* **RECORD LIST**:
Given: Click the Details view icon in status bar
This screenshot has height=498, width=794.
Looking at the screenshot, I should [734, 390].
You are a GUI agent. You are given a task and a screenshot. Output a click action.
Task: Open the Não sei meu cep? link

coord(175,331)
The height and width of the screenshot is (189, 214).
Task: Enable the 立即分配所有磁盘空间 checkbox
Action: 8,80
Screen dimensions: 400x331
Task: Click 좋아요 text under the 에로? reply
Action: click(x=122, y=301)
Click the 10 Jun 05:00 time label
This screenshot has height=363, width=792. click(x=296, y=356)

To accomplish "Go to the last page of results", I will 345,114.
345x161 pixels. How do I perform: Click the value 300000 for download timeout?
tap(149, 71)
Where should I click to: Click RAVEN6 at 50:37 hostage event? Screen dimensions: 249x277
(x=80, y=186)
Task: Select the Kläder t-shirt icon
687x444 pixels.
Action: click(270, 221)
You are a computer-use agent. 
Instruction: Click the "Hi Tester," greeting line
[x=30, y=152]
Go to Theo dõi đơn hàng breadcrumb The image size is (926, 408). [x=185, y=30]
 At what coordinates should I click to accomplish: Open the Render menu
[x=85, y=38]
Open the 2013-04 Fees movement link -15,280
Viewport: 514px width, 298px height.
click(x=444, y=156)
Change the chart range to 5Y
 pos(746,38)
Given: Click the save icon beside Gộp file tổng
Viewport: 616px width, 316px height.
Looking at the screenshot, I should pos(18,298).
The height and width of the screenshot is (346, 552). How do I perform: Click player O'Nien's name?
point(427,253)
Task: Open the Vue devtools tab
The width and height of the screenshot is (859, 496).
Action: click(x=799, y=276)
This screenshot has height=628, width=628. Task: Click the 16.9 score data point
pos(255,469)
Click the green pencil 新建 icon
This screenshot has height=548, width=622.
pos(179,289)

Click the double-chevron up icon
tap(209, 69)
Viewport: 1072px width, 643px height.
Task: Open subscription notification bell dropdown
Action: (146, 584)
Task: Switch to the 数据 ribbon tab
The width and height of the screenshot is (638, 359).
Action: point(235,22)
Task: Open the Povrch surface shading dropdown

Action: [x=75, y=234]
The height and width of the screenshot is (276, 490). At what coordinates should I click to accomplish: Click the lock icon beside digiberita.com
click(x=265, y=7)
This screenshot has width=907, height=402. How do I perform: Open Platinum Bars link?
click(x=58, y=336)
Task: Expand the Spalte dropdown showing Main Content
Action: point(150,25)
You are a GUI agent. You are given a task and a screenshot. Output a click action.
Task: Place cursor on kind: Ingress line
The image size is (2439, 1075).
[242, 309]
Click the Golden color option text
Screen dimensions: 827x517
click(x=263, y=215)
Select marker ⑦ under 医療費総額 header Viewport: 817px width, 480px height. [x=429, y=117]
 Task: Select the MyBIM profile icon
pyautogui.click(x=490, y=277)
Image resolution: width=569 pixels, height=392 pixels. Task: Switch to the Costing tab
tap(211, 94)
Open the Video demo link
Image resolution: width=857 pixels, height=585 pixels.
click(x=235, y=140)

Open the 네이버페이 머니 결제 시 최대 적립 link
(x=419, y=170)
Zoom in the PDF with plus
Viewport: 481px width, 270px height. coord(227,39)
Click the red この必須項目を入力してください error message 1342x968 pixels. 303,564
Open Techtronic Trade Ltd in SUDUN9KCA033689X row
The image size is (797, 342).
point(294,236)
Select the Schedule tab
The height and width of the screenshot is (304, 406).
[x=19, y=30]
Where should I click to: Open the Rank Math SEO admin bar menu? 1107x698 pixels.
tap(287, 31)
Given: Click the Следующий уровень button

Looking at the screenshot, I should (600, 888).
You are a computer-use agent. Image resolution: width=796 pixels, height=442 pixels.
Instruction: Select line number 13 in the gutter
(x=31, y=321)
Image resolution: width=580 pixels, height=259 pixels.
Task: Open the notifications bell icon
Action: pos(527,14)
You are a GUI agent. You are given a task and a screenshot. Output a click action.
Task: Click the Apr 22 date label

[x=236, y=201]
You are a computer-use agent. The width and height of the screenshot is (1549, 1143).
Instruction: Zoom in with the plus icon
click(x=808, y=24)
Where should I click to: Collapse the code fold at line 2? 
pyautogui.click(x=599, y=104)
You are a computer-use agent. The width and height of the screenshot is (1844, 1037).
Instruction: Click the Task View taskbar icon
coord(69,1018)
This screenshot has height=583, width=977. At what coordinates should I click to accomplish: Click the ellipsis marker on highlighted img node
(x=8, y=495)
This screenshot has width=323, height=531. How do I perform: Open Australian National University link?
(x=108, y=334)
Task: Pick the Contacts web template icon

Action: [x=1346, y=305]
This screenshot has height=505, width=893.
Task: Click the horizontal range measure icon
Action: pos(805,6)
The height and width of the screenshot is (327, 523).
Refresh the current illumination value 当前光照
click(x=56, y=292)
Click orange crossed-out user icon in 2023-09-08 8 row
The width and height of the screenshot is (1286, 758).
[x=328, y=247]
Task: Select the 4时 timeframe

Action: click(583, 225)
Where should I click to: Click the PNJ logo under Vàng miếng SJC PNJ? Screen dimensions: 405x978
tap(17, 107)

* **STATED GOAL**: Copy all of the entries above, reproducing every line exactly as it stands.

* **SOLUTION TO THIS EXERCISE**:
Given: Click the Details view icon in status bar
This screenshot has height=498, width=794.
Looking at the screenshot, I should [734, 390].
You are a GUI agent. You are given a task and a screenshot. Output a click action.
Task: Open the Não sei meu cep? link

coord(175,331)
The height and width of the screenshot is (189, 214).
Task: Enable the 立即分配所有磁盘空间 checkbox
Action: 8,80
Screen dimensions: 400x331
Task: Click 좋아요 text under the 에로? reply
Action: click(x=122, y=301)
Click the 10 Jun 05:00 time label
This screenshot has height=363, width=792. click(x=296, y=356)

To accomplish "Go to the last page of results", I will 345,114.
345x161 pixels. How do I perform: Click the value 300000 for download timeout?
tap(149, 71)
Where should I click to: Click RAVEN6 at 50:37 hostage event? Screen dimensions: 249x277
(x=80, y=186)
Task: Select the Kläder t-shirt icon
687x444 pixels.
Action: click(270, 221)
You are a computer-use agent. 
Instruction: Click the "Hi Tester," greeting line
[x=30, y=152]
Go to Theo dõi đơn hàng breadcrumb The image size is (926, 408). [x=185, y=30]
 At what coordinates should I click to accomplish: Open the Render menu
[x=85, y=38]
Open the 2013-04 Fees movement link -15,280
Viewport: 514px width, 298px height.
click(x=444, y=156)
Change the chart range to 5Y
 pos(746,38)
Given: Click the save icon beside Gộp file tổng
Viewport: 616px width, 316px height.
Looking at the screenshot, I should pos(18,298).
The height and width of the screenshot is (346, 552). How do I perform: Click player O'Nien's name?
point(427,253)
Task: Open the Vue devtools tab
The width and height of the screenshot is (859, 496).
Action: click(x=799, y=276)
This screenshot has height=628, width=628. Task: Click the 16.9 score data point
pos(255,469)
Click the green pencil 新建 icon
This screenshot has height=548, width=622.
pos(179,289)

Click the double-chevron up icon
tap(209, 69)
Viewport: 1072px width, 643px height.
Task: Open subscription notification bell dropdown
Action: (146, 584)
Task: Switch to the 数据 ribbon tab
The width and height of the screenshot is (638, 359).
Action: point(235,22)
Task: Open the Povrch surface shading dropdown

Action: [x=75, y=234]
The height and width of the screenshot is (276, 490). At what coordinates should I click to accomplish: Click the lock icon beside digiberita.com
click(x=265, y=7)
This screenshot has width=907, height=402. How do I perform: Open Platinum Bars link?
click(x=58, y=336)
Task: Expand the Spalte dropdown showing Main Content
Action: point(150,25)
You are a GUI agent. You are given a task and a screenshot. Output a click action.
Task: Place cursor on kind: Ingress line
The image size is (2439, 1075).
[242, 309]
Click the Golden color option text
Screen dimensions: 827x517
click(x=263, y=215)
Select marker ⑦ under 医療費総額 header Viewport: 817px width, 480px height. [x=429, y=117]
 Task: Select the MyBIM profile icon
pyautogui.click(x=490, y=277)
Image resolution: width=569 pixels, height=392 pixels. Task: Switch to the Costing tab
tap(211, 94)
Open the Video demo link
Image resolution: width=857 pixels, height=585 pixels.
click(x=235, y=140)

Open the 네이버페이 머니 결제 시 최대 적립 link
(x=419, y=170)
Zoom in the PDF with plus
Viewport: 481px width, 270px height. coord(227,39)
Click the red この必須項目を入力してください error message 1342x968 pixels. 303,564
Open Techtronic Trade Ltd in SUDUN9KCA033689X row
The image size is (797, 342).
point(294,236)
Select the Schedule tab
The height and width of the screenshot is (304, 406).
[x=19, y=30]
Where should I click to: Open the Rank Math SEO admin bar menu? 1107x698 pixels.
tap(287, 31)
Given: Click the Следующий уровень button

Looking at the screenshot, I should (600, 888).
You are a computer-use agent. Image resolution: width=796 pixels, height=442 pixels.
Instruction: Select line number 13 in the gutter
(x=31, y=321)
Image resolution: width=580 pixels, height=259 pixels.
Task: Open the notifications bell icon
Action: pos(527,14)
You are a GUI agent. You are given a task and a screenshot. Output a click action.
Task: Click the Apr 22 date label

[x=236, y=201]
You are a computer-use agent. The width and height of the screenshot is (1549, 1143).
Instruction: Zoom in with the plus icon
click(x=808, y=24)
Where should I click to: Collapse the code fold at line 2? 
pyautogui.click(x=599, y=104)
You are a computer-use agent. The width and height of the screenshot is (1844, 1037).
Instruction: Click the Task View taskbar icon
coord(69,1018)
This screenshot has height=583, width=977. At what coordinates should I click to accomplish: Click the ellipsis marker on highlighted img node
(x=8, y=495)
This screenshot has width=323, height=531. How do I perform: Open Australian National University link?
(x=108, y=334)
Task: Pick the Contacts web template icon

Action: [x=1346, y=305]
This screenshot has height=505, width=893.
Task: Click the horizontal range measure icon
Action: pos(805,6)
The height and width of the screenshot is (327, 523).
Refresh the current illumination value 当前光照
click(x=56, y=292)
Click orange crossed-out user icon in 2023-09-08 8 row
The width and height of the screenshot is (1286, 758).
[x=328, y=247]
Task: Select the 4时 timeframe

Action: click(583, 225)
Where should I click to: Click the PNJ logo under Vàng miếng SJC PNJ? Screen dimensions: 405x978
tap(17, 107)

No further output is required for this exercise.